その調査結果によると彼は植物や薬草学の研究を主としており、独自にいくつかの論文を書き上げ学会に発表しているが、どれもあまりに独創的過ぎるため、受け入れられず、爪弾きにされているという。

そもそも学会と言うのは、人々の生活や医療など役立つ情報などに対して、古今東西の学者が意見交換を行う場と言うのが本来の役割だそうだ。

その中でシドニー・コールマンは延々と新しい植物を発見しては、その毒性など興味の本人が興味がある部分だけをクローズアップし、緻密に調べ上げているが、じゃあ、それが何の役にたつのかと言われると、答えるのが難しいだろう。

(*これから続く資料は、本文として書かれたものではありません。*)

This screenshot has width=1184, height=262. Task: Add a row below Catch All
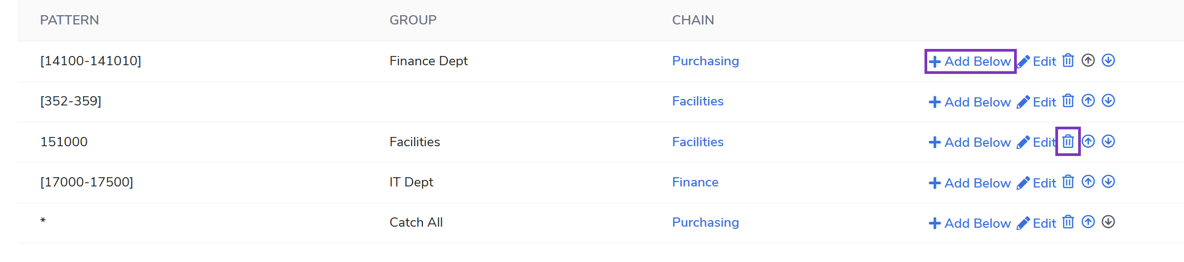(970, 223)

全てが無駄だとは言わない。その中でも一割くらいは他の研究に役立つものもあるらしい。

本人は研究者として、それが面白くてやっているのだろうけれど。

私はその彼が書いた論文を事前知識として読み込んでいた。


「最近、発表された”コノハキマイ”に関する論文を読ませていただきました。とても興味深いと」

シドニー・コールマンはぱあっと表情を明るくする。

ちなみにコノハキマイと言うのは、小さな生物のことである。

一見の虫の様に見えるが、心臓があり全身に血液を送り出す器官を持っている。

「ええ。やつらはその辺りのごみだめに落ちている様な枯れ葉ばかりを養分にしている。生息するエリアで一番おいしい植物がグレゴンであるのだが、絶対にやつらはグレゴンを食べない。なぜ食べないのか。不思議に思って、実際に、コノハキマイにグレゴンを与えてみたんだが、体に合わないのか死んでしまった」

なるほどと言う表情を作り、相槌を打つ。

グレゴンと言うのは薄皮に包まれた甘い果実のことだ。グレゴンは温暖な地域にしかなく非常に希少な果実である。

「グレゴンはあの地域に生息する動物、昆虫たちも含め、大切な栄養源である。グレゴンを求めて生存競争が行われているくらいのに、コノハキマイは全くそれを必要としないので、それを横目に見ながら堅実に生息しているとも言えるな」

「その……グレゴンはこちらに?」

「ええ。実は温室で栽培に成功いたしまして。もしご興味がおありでしたら、いくらでもお見せ致します」

ぜひにと立ち上がる。

シドニー・コールマンの案内で、温室に二人は向かった。

温室は彼の研究室も兼ねていると言う。

「私が当主となるからには、この研究室の更なる拡大を考えております。残念ながら兄は私が行っている研究や知識の重要性をわからない人だったので」

そう言った時のシドニー・コールマンの表情は憤怒の如く。はっと、存在を思いだした様に、「貴方は違う様ですが」色目を使った。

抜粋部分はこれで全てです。